The characters in this session were:
XP Awarded: 200 XP
Once upon a time, in the land of Elfhame, a group of would-be heroes journeyed to the Glass Fortress of Glistermarch, heeding summons of Lady Una, a Seelie princess of the Royal Blood. They were eight in number, the sardonic shade bard Blue-Eyed Molly, the mad pixie sorcerer Fennrix, the tragicomic fungoig barbarian Fun Guy, the chef and woodwose druid Mud, the aforementioned Petalu Morriden, Knight of Harts, the irascible pixie sorcerer Sparks, the hard-bitten goblin mercenary Weevil Stench, and the enigmatic firbolg rogue Wick. Two others followed Petalu, the squire Tiesel and servant Bellaquick.
The party briefly tarried with Rhiannon, the lady in the moon, a Tatzelwrum guarding the borders fof Glistermarch in the Realm of Tír na nÓg, and the merchant Hawthorn (whose broken cart the druid Mud fixed), and acquired some magical candles in the village of Wick, where enormous beehives produced wax which fey chandlers then animated, directing the semi-sentient waxkin to pour themselves into moulds.
At the fortress, Petalu convinced the guards of the party’s good intentions, and they were led into the heart of the keep to meet with the princess.
“You have come here having heard of my need for heroes,” the princess said. “The truth is that the Quest beforeyou is in the service of all Elfhame. Look now upon Her Highness, Queen of Tír na nÓg, Titania.”
With a gesture, one wall of the chamber shimmered, and they saw the Queen Titania herself, ruler of Tír na nÓg; she appears to be asleep, her face pale and drawn, her hair not its famed gold but streaked with white and grey.
“Some weeks past, my mother fell into this slumber,” Lady Una said. “What manner of poison, curse, or illness has afflicted her, we do not know, though it is beyond all magic or remedy we have attempted. But it is affecting the realm.” She gestured again, and the view shifted, replaced with a vision of a decaying woodland, the trees twisted and riddled with fungi, some dead and leafless. “As Monarch of Spring, Queen Titania sustains the Everlasting youth of Tír na nÓg,” the princess explains. “As she fades, the land itself is beginning to sicken. Should she die, all of Elfhame will plunge into chaos – the natural order will be disrupted. The borders of our realms will be fatally breached.
“Some believe this to be the work of the Unseelie Court. Though suspicions naturally fall to Queen Mab, even she knows that Elfhame requires a balance between forces. Should Tír na nÓg lose its vitality, Mab’s own realm would suffer as well. Even dark Lord Arawn would not threaten the stability of the Wheel of Seasons.
“Whatever the cause, Elfhame must act if we are to save Queen Titania. I believe our best hope is an artefact of great power, one of the Thirteen Treasures of Elfhame – the Sacred Cauldron of Rebirth. It is said that any who drinks of the Cauldron will be cured of all illness and purged of all poison, restored to the first blush of youth.
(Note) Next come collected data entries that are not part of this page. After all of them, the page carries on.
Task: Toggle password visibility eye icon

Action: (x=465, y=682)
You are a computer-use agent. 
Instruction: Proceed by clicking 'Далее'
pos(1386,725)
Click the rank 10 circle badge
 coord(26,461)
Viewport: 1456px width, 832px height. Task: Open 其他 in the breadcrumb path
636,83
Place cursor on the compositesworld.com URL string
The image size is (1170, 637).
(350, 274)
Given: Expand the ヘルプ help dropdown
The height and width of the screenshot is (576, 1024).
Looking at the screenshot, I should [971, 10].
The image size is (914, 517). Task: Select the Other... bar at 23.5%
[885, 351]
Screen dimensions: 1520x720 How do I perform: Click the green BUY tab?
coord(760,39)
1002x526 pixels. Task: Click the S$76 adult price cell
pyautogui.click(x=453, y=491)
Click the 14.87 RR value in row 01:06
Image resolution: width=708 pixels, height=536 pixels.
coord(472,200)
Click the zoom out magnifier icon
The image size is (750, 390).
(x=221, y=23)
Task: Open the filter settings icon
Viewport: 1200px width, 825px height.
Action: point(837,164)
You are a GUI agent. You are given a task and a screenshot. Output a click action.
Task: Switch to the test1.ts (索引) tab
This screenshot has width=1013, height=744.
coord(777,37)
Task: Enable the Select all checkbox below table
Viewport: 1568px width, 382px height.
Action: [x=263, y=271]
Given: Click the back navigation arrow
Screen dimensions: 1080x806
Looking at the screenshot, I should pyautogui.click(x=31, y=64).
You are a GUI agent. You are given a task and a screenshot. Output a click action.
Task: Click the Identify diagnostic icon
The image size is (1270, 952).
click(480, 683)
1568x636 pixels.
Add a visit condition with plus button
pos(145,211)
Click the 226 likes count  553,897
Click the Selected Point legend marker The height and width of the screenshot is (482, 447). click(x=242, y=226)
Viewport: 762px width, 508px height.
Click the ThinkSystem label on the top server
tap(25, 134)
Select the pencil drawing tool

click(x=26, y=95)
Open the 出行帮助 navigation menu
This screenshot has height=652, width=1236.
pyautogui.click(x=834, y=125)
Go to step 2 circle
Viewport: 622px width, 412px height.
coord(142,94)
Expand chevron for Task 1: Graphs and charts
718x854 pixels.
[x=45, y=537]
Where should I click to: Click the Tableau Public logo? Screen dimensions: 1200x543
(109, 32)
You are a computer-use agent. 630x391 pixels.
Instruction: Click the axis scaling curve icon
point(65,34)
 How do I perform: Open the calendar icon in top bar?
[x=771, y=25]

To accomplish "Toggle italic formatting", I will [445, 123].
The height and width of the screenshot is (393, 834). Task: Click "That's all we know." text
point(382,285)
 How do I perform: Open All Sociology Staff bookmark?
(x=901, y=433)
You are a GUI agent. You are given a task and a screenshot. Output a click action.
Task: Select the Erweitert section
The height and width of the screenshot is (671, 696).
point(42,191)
“Like all Thirteen Treasures, the Cauldron is fated to pass from one hand to the next, never to be possessed by any single owner for long. As such, I cannot tell of its whereabouts with any certainty – rumour and legend are our only guides. The last known location of the Cauldron was in the hands of King Finvarra, husband of High Queen Nicneven, father of both Queen Titania and Queen Mab. It is believed that the Cauldron was one of many treasures interred with King Finvarra when he died. As such, I suggest you begin by seeking his tomb, which lies on the border of Tír na nÓg and Annwn, deep in the Gloamwood at the hill of Cnoc Ma.
“As for a reward – beyond ensuring an eternal place in song, should you return with the Sacred Cauldron, each of you shall be granted one of the precious Royal Wishes – anything it is in my power to grant, you will be given.”
After a heart heroic feast – complete with psychic dessert – the party set out at twilight through the Gloamwood.
The party’s first encounter was with a pair of monstrous slugs in the depths of the woods, devouring what appeared to be decomposing leaves – anathema in Tír na nÓg! Fennrix and Mud made quick work of one with a mixture of fire and salt, while Fun Guy and Weevil butrchered a second. Attempts to befriend additional slugs looked dicey, so the party pressed on.
They next assisted the treefolk bard Susurrus Psithurisma with a band of errant torch-bearing pixies. The treefolk, from Oberon’s court in Mag Mell, gladly joined the party’s quest. Petalu also spotted a red-eyed owl and asked it to help put out some of the fires of the pixies.
After an uneventful watch, the paryt pressed on along the Greenroad, lingering briefly by an overturned carriage from which protruded a black-fletched arrow, somewht reminiscent of those famously used by the followers of the Erlking, who wanted to return Elfhame to its “primal” nature – but the Erlkin has been dead for nearly a thousand years. Coincidence? Mud also found a magical emereld.
Weevil found a cold iron dagger, dropped by a petrified goblin.
The party had another encounter with a flock of randy cockatrices, after the mischievous Fennrix immitated the mating call. of the basilisk With spells and blades they quickly dispatched the ferocious birds – and found themselves dinner.
Grateful for liberation from the cockatrice and drawn by the entrancing smells of roast fowl, various beasts of the woodlands joined the party for a jamboree that night. In conversation with some bears, Wick heard tell of witch-like spirits in the deep woods, dwelling in a dead tree – gwyllion, souls of the dead who did not pass into Annwn but lingered by its northern border.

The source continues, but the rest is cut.